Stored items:
=== Section Start ===

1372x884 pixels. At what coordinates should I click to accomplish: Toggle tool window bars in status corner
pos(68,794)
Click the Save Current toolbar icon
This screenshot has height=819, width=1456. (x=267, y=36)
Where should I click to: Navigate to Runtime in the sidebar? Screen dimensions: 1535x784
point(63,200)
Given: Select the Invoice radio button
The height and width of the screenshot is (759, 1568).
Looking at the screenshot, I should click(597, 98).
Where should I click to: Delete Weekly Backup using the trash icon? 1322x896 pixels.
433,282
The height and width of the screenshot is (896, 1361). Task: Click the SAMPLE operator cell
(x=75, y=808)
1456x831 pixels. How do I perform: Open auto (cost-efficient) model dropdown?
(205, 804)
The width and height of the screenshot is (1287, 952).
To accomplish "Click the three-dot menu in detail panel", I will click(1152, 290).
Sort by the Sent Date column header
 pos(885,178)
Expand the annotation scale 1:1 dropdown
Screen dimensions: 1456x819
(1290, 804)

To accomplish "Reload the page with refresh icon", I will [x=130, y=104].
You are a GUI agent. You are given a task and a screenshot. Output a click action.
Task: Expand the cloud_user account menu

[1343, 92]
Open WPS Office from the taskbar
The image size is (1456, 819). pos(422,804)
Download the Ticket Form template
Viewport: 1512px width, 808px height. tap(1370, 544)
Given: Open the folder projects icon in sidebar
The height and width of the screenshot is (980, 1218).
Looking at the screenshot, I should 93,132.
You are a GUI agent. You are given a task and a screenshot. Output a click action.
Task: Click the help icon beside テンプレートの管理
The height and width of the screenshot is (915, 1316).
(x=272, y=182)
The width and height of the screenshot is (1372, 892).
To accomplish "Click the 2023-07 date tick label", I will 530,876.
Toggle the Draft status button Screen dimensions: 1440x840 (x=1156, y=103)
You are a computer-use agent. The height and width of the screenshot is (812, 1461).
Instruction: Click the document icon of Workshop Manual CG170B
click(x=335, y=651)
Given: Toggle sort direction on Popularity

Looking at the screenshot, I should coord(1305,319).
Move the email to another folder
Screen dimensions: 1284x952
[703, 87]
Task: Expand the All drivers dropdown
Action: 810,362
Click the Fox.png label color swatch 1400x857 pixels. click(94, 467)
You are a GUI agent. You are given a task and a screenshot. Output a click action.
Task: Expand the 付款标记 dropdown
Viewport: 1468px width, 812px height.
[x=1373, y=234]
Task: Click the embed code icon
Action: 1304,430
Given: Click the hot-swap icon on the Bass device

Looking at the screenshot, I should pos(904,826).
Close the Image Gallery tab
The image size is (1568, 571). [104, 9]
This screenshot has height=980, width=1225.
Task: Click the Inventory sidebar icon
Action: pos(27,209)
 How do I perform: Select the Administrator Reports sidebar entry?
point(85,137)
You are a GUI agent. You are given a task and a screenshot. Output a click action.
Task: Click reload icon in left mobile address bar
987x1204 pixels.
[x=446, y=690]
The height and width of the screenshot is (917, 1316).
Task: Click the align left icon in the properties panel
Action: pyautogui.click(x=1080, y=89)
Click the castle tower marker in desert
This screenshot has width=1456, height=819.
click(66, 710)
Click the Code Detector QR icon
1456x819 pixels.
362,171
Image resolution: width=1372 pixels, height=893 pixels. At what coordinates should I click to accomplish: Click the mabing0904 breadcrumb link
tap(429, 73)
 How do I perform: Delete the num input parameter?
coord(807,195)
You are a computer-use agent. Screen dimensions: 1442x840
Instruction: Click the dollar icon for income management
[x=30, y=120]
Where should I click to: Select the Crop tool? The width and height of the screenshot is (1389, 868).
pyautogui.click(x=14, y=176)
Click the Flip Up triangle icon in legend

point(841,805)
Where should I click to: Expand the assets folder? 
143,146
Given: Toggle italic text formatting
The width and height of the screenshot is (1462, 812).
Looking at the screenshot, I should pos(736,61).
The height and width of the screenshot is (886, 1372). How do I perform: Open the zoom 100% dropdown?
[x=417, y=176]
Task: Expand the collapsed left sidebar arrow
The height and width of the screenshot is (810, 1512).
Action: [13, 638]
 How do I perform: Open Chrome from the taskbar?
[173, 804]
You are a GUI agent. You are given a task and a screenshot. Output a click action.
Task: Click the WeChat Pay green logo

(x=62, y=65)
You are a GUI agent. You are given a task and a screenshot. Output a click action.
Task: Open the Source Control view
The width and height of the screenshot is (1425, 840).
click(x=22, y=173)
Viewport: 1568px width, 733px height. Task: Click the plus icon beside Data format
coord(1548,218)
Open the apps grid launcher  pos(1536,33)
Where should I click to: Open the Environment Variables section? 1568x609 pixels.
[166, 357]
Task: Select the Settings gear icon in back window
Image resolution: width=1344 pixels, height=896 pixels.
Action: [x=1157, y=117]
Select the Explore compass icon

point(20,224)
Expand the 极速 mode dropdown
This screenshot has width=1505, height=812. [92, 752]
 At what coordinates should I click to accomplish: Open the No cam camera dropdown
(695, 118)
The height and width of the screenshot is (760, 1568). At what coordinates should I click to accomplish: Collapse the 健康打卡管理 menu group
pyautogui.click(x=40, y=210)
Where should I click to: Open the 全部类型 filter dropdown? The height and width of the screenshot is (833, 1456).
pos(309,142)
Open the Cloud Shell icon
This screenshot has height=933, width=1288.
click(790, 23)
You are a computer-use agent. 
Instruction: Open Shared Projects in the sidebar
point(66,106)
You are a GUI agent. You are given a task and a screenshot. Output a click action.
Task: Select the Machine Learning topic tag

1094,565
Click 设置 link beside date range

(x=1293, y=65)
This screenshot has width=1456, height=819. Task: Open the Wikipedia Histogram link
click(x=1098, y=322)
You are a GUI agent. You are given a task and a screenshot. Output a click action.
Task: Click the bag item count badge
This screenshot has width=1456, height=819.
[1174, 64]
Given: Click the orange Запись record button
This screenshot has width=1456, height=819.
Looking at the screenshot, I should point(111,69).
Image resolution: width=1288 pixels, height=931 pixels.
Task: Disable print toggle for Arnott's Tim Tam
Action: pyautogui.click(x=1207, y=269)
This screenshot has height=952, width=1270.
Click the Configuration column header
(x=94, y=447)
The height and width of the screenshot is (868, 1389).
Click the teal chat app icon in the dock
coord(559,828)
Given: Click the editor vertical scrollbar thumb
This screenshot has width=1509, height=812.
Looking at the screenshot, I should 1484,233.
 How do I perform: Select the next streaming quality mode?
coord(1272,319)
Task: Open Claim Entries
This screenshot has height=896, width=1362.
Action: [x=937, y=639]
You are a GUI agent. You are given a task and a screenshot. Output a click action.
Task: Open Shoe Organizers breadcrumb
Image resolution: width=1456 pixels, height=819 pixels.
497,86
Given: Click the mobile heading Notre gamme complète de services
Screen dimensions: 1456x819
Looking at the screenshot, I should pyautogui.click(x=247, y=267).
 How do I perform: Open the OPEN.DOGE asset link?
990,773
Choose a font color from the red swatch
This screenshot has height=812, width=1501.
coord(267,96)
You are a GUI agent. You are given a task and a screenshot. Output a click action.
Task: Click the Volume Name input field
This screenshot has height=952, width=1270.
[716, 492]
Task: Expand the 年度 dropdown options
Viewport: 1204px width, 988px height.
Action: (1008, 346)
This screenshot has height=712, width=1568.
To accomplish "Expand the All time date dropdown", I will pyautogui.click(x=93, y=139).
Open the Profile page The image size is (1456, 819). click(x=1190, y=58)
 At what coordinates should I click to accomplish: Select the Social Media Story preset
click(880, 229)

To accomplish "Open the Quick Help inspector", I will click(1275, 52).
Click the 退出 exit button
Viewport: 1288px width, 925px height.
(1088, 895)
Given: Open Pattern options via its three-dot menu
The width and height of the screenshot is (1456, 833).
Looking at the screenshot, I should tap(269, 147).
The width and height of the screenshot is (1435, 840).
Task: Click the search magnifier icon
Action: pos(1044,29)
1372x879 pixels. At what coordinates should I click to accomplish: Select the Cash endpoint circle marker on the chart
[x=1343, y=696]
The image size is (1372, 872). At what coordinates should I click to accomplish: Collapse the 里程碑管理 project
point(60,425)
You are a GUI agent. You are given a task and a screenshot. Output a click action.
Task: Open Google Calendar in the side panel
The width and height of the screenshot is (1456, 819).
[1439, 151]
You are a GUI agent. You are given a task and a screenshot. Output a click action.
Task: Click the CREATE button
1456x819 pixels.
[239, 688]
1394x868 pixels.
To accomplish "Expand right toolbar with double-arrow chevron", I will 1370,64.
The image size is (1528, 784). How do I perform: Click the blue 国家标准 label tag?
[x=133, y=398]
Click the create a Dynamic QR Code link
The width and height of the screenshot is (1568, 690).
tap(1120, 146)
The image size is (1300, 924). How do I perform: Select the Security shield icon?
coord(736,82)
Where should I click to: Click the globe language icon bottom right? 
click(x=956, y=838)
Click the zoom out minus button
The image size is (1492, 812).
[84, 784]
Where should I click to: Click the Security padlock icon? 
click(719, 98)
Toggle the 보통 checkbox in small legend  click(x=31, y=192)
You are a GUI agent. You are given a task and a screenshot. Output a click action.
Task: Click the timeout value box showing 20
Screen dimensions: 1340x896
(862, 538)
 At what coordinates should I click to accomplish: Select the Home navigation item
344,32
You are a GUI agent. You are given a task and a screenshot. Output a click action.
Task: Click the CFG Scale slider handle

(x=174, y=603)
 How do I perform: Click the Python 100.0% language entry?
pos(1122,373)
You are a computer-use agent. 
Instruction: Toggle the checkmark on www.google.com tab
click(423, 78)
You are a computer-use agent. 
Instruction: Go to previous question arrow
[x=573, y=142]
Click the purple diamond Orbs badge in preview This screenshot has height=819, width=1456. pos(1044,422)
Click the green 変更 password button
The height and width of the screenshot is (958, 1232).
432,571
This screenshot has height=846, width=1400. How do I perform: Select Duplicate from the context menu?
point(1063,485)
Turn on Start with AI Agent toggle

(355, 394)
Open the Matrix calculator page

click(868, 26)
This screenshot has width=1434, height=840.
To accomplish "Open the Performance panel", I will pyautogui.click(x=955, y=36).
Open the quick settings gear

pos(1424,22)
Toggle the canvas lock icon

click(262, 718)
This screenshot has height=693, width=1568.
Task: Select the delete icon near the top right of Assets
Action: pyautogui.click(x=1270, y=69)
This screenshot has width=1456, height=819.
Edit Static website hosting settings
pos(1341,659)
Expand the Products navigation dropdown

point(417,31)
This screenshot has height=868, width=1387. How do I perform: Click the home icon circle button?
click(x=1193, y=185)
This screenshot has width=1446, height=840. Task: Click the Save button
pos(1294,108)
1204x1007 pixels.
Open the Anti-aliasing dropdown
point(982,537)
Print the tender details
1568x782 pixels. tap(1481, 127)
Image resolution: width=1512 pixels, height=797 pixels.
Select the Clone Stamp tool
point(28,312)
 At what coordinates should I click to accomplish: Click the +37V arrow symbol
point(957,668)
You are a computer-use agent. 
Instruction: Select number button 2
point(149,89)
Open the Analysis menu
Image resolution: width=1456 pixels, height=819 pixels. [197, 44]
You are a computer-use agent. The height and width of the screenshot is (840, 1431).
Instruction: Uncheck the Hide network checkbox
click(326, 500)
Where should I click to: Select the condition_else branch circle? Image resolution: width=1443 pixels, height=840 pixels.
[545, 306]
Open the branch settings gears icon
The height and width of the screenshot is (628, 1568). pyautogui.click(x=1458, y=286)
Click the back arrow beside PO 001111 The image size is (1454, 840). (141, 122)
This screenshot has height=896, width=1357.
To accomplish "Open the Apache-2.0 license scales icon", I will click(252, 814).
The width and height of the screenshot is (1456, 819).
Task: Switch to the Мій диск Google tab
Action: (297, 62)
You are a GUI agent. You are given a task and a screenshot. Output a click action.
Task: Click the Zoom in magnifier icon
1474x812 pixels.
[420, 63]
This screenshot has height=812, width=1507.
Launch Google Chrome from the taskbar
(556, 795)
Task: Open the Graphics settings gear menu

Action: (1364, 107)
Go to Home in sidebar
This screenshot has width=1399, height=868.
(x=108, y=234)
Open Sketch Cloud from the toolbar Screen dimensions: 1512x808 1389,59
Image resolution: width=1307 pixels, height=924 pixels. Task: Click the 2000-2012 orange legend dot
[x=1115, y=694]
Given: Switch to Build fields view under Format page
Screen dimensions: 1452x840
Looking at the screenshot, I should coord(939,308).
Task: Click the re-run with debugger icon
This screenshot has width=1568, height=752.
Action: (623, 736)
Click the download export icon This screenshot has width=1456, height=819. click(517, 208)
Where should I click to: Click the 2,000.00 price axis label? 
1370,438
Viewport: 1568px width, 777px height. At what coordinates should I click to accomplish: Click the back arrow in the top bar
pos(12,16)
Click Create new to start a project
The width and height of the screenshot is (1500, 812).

=== Section End ===

■ **Action item**
Look above and repeat, character for character, the lines from the first one to the line with "The width and height of the screenshot is (1287, 952).", counting both.

■ **Answer to this task**
1372x884 pixels. At what coordinates should I click to accomplish: Toggle tool window bars in status corner
pos(68,794)
Click the Save Current toolbar icon
This screenshot has height=819, width=1456. (x=267, y=36)
Where should I click to: Navigate to Runtime in the sidebar? Screen dimensions: 1535x784
point(63,200)
Given: Select the Invoice radio button
The height and width of the screenshot is (759, 1568).
Looking at the screenshot, I should click(597, 98).
Where should I click to: Delete Weekly Backup using the trash icon? 1322x896 pixels.
433,282
The height and width of the screenshot is (896, 1361). Task: Click the SAMPLE operator cell
(x=75, y=808)
1456x831 pixels. How do I perform: Open auto (cost-efficient) model dropdown?
(205, 804)
The width and height of the screenshot is (1287, 952).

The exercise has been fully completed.